=== Given data ===
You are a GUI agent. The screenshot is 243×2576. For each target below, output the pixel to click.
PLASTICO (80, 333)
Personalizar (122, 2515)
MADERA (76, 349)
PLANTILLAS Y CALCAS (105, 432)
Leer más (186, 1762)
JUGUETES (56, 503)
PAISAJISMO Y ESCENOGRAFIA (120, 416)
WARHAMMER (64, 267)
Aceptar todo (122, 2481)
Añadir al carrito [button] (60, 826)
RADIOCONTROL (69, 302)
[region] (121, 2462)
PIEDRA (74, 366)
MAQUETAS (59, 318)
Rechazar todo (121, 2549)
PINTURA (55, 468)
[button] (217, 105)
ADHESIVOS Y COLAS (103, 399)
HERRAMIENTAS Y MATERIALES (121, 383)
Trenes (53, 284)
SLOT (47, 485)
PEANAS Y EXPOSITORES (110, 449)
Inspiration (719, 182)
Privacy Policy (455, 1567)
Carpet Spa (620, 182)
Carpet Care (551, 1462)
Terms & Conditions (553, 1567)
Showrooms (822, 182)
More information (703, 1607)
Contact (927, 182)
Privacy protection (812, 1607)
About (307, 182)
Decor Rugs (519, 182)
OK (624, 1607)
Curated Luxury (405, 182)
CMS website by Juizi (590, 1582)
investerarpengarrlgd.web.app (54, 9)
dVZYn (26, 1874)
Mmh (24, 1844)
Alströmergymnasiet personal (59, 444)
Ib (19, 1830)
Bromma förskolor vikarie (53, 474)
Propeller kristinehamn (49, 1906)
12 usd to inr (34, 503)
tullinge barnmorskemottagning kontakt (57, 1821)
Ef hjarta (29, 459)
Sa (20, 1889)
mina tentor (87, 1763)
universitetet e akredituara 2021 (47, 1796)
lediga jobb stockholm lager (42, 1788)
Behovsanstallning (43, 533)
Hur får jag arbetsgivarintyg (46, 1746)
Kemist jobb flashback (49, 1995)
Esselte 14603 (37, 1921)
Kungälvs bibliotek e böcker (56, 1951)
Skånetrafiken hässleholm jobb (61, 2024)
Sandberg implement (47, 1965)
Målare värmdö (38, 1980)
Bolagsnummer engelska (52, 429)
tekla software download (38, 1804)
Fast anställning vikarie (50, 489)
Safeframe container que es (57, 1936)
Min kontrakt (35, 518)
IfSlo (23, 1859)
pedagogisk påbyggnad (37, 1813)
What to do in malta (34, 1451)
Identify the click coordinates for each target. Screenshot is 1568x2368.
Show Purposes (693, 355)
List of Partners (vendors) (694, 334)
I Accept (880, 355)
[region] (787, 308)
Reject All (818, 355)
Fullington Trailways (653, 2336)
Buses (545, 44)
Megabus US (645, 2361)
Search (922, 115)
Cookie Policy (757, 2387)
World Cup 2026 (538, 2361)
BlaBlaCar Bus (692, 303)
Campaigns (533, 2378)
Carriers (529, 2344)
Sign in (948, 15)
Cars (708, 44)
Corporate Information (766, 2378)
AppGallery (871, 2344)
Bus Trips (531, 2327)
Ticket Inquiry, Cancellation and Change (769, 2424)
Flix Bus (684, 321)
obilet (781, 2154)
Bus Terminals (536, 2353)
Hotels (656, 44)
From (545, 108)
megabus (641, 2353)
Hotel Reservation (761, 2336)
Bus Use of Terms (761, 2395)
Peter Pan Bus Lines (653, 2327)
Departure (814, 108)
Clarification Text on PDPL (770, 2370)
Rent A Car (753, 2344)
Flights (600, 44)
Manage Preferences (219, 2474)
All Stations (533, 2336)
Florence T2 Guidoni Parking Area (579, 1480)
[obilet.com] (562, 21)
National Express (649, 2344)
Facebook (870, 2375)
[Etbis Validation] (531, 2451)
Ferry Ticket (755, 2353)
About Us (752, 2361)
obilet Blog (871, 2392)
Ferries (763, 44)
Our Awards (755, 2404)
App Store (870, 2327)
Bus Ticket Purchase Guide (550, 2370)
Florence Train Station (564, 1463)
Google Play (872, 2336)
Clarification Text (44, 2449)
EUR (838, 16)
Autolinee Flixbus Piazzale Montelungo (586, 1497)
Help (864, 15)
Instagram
===
▶ [About this exercise] Reproduce the full listing above, keeping every line intact.

▶ [Task answer]
You are a GUI agent. The screenshot is 243×2576. For each target below, output the pixel to click.
PLASTICO (80, 333)
Personalizar (122, 2515)
MADERA (76, 349)
PLANTILLAS Y CALCAS (105, 432)
Leer más (186, 1762)
JUGUETES (56, 503)
PAISAJISMO Y ESCENOGRAFIA (120, 416)
WARHAMMER (64, 267)
Aceptar todo (122, 2481)
Añadir al carrito [button] (60, 826)
RADIOCONTROL (69, 302)
[region] (121, 2462)
PIEDRA (74, 366)
MAQUETAS (59, 318)
Rechazar todo (121, 2549)
PINTURA (55, 468)
[button] (217, 105)
ADHESIVOS Y COLAS (103, 399)
HERRAMIENTAS Y MATERIALES (121, 383)
Trenes (53, 284)
SLOT (47, 485)
PEANAS Y EXPOSITORES (110, 449)
Inspiration (719, 182)
Privacy Policy (455, 1567)
Carpet Spa (620, 182)
Carpet Care (551, 1462)
Terms & Conditions (553, 1567)
Showrooms (822, 182)
More information (703, 1607)
Contact (927, 182)
Privacy protection (812, 1607)
About (307, 182)
Decor Rugs (519, 182)
OK (624, 1607)
Curated Luxury (405, 182)
CMS website by Juizi (590, 1582)
investerarpengarrlgd.web.app (54, 9)
dVZYn (26, 1874)
Mmh (24, 1844)
Alströmergymnasiet personal (59, 444)
Ib (19, 1830)
Bromma förskolor vikarie (53, 474)
Propeller kristinehamn (49, 1906)
12 usd to inr (34, 503)
tullinge barnmorskemottagning kontakt (57, 1821)
Ef hjarta (29, 459)
Sa (20, 1889)
mina tentor (87, 1763)
universitetet e akredituara 2021 (47, 1796)
lediga jobb stockholm lager (42, 1788)
Behovsanstallning (43, 533)
Hur får jag arbetsgivarintyg (46, 1746)
Kemist jobb flashback (49, 1995)
Esselte 14603 (37, 1921)
Kungälvs bibliotek e böcker (56, 1951)
Skånetrafiken hässleholm jobb (61, 2024)
Sandberg implement (47, 1965)
Målare värmdö (38, 1980)
Bolagsnummer engelska (52, 429)
tekla software download (38, 1804)
Fast anställning vikarie (50, 489)
Safeframe container que es (57, 1936)
Min kontrakt (35, 518)
IfSlo (23, 1859)
pedagogisk påbyggnad (37, 1813)
What to do in malta (34, 1451)
Identify the click coordinates for each target. Screenshot is 1568x2368.
Show Purposes (693, 355)
List of Partners (vendors) (694, 334)
I Accept (880, 355)
[region] (787, 308)
Reject All (818, 355)
Fullington Trailways (653, 2336)
Buses (545, 44)
Megabus US (645, 2361)
Search (922, 115)
Cookie Policy (757, 2387)
World Cup 2026 (538, 2361)
BlaBlaCar Bus (692, 303)
Campaigns (533, 2378)
Carriers (529, 2344)
Sign in (948, 15)
Cars (708, 44)
Corporate Information (766, 2378)
AppGallery (871, 2344)
Bus Trips (531, 2327)
Ticket Inquiry, Cancellation and Change (769, 2424)
Flix Bus (684, 321)
obilet (781, 2154)
Bus Terminals (536, 2353)
Hotels (656, 44)
From (545, 108)
megabus (641, 2353)
Hotel Reservation (761, 2336)
Bus Use of Terms (761, 2395)
Peter Pan Bus Lines (653, 2327)
Departure (814, 108)
Clarification Text on PDPL (770, 2370)
Rent A Car (753, 2344)
Flights (600, 44)
Manage Preferences (219, 2474)
All Stations (533, 2336)
Florence T2 Guidoni Parking Area (579, 1480)
[obilet.com] (562, 21)
National Express (649, 2344)
Facebook (870, 2375)
[Etbis Validation] (531, 2451)
Ferry Ticket (755, 2353)
About Us (752, 2361)
obilet Blog (871, 2392)
Ferries (763, 44)
Our Awards (755, 2404)
App Store (870, 2327)
Bus Ticket Purchase Guide (550, 2370)
Florence Train Station (564, 1463)
Google Play (872, 2336)
Clarification Text (44, 2449)
EUR (838, 16)
Autolinee Flixbus Piazzale Montelungo (586, 1497)
Help (864, 15)
Instagram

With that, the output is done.